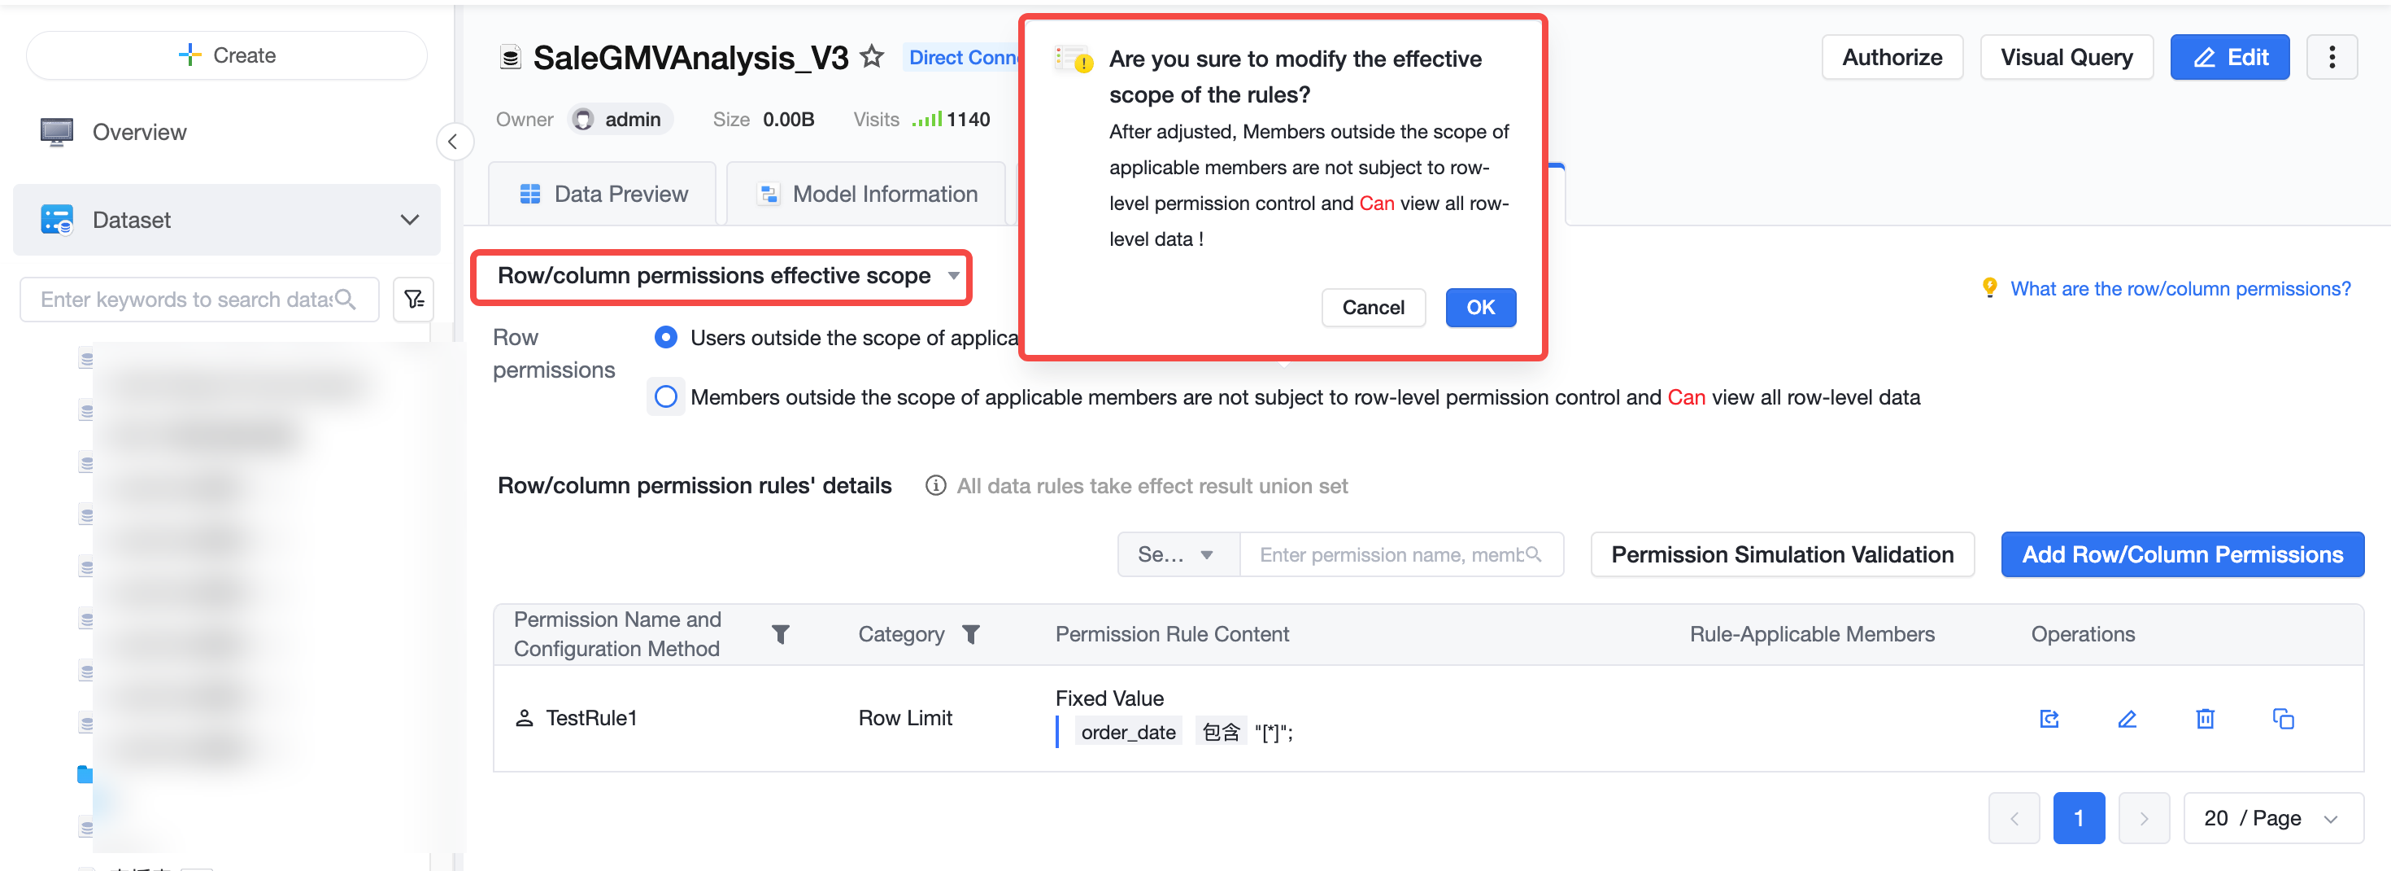Confirm the dialog with OK button
This screenshot has height=871, width=2391.
point(1480,307)
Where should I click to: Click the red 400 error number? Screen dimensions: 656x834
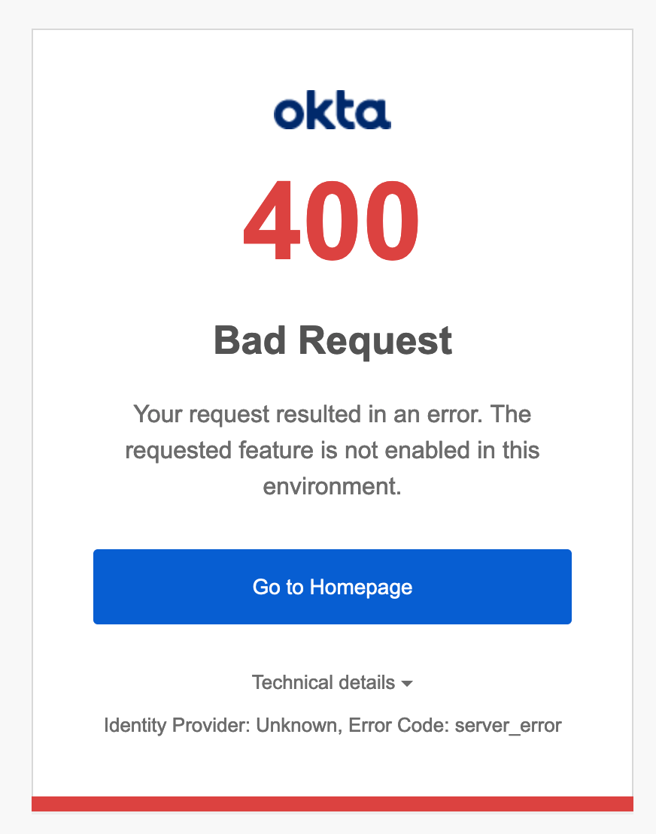click(332, 220)
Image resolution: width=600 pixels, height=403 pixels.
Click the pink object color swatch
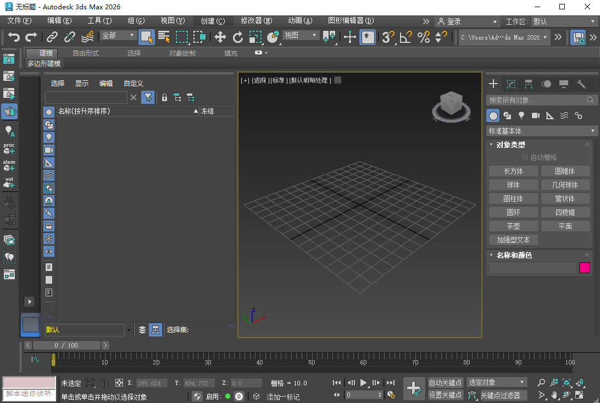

Your goal –
Once the line containing "Image resolution: width=600" has been found, write out exactly that line and each one after it through the end of the data, leaving out every picture.

Output –
Image resolution: width=600 pixels, height=403 pixels.
Click the pink object color swatch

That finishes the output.